== EXERCISE REQUIREMENTS ==
All lines from the one with "Admissions (47, 2410)" through the last are to be given again exactly as they stand in the data below, and only those.

== DATA ==
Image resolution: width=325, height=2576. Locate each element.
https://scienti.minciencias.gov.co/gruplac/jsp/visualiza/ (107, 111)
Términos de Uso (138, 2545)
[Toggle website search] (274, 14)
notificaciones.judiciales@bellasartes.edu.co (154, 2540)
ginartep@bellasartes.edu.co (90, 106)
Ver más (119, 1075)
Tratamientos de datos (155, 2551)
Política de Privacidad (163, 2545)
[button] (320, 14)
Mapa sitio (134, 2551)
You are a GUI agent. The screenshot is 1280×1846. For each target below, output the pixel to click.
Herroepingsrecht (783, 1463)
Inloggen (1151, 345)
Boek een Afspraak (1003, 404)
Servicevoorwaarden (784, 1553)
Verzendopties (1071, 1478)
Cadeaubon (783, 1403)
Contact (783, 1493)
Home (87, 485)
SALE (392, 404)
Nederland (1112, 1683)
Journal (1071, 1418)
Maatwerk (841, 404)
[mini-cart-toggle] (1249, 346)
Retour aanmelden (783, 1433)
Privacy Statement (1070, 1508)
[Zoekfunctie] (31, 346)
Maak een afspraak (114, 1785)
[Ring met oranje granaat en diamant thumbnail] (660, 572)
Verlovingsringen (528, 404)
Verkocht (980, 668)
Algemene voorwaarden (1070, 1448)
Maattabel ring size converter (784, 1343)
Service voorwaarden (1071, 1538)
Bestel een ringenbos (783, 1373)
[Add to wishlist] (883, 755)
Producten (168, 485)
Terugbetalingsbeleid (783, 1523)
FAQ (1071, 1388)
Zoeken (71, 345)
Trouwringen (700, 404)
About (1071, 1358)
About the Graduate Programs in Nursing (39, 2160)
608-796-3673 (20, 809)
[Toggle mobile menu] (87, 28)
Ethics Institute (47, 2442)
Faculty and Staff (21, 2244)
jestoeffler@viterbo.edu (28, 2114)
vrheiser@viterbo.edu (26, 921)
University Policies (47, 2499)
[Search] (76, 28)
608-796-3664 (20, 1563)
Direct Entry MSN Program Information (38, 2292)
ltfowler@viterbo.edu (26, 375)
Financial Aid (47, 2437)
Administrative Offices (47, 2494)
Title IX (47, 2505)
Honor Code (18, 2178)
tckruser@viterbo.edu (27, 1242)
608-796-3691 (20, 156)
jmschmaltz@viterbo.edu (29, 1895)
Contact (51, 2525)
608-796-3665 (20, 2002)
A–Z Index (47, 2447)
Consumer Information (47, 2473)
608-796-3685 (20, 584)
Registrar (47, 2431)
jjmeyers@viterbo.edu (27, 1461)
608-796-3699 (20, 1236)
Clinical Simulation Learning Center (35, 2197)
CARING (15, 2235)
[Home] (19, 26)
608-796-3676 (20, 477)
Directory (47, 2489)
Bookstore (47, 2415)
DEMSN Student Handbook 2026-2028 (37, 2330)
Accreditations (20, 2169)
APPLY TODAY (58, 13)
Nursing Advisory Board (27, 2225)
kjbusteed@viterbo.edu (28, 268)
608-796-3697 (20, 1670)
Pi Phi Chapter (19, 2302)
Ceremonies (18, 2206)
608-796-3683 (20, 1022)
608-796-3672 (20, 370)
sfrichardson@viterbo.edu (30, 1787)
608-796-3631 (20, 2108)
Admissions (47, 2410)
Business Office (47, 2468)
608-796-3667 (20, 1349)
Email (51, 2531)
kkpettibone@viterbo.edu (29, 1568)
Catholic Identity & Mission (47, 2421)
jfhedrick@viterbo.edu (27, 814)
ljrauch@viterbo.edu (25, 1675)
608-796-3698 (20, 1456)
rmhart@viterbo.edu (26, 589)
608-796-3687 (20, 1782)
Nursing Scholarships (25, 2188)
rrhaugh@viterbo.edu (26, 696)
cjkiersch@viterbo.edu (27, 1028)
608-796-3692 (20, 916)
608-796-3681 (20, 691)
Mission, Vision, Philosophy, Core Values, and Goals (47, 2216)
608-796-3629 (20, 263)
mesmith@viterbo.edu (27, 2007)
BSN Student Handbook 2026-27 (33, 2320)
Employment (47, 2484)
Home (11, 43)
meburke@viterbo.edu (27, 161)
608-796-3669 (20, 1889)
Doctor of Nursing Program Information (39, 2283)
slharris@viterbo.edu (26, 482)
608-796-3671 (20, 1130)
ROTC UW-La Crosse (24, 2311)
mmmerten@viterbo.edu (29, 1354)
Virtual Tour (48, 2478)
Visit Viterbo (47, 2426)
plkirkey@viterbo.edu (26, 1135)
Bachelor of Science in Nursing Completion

== ANSWER ==
Admissions (47, 2410)
Business Office (47, 2468)
608-796-3667 (20, 1349)
Email (51, 2531)
kkpettibone@viterbo.edu (29, 1568)
Catholic Identity & Mission (47, 2421)
jfhedrick@viterbo.edu (27, 814)
ljrauch@viterbo.edu (25, 1675)
608-796-3698 (20, 1456)
rmhart@viterbo.edu (26, 589)
608-796-3687 (20, 1782)
Nursing Scholarships (25, 2188)
rrhaugh@viterbo.edu (26, 696)
cjkiersch@viterbo.edu (27, 1028)
608-796-3692 (20, 916)
608-796-3681 (20, 691)
Mission, Vision, Philosophy, Core Values, and Goals (47, 2216)
608-796-3629 (20, 263)
mesmith@viterbo.edu (27, 2007)
BSN Student Handbook 2026-27 (33, 2320)
Employment (47, 2484)
Home (11, 43)
meburke@viterbo.edu (27, 161)
608-796-3669 (20, 1889)
Doctor of Nursing Program Information (39, 2283)
slharris@viterbo.edu (26, 482)
608-796-3671 (20, 1130)
ROTC UW-La Crosse (24, 2311)
mmmerten@viterbo.edu (29, 1354)
Virtual Tour (48, 2478)
Visit Viterbo (47, 2426)
plkirkey@viterbo.edu (26, 1135)
Bachelor of Science in Nursing Completion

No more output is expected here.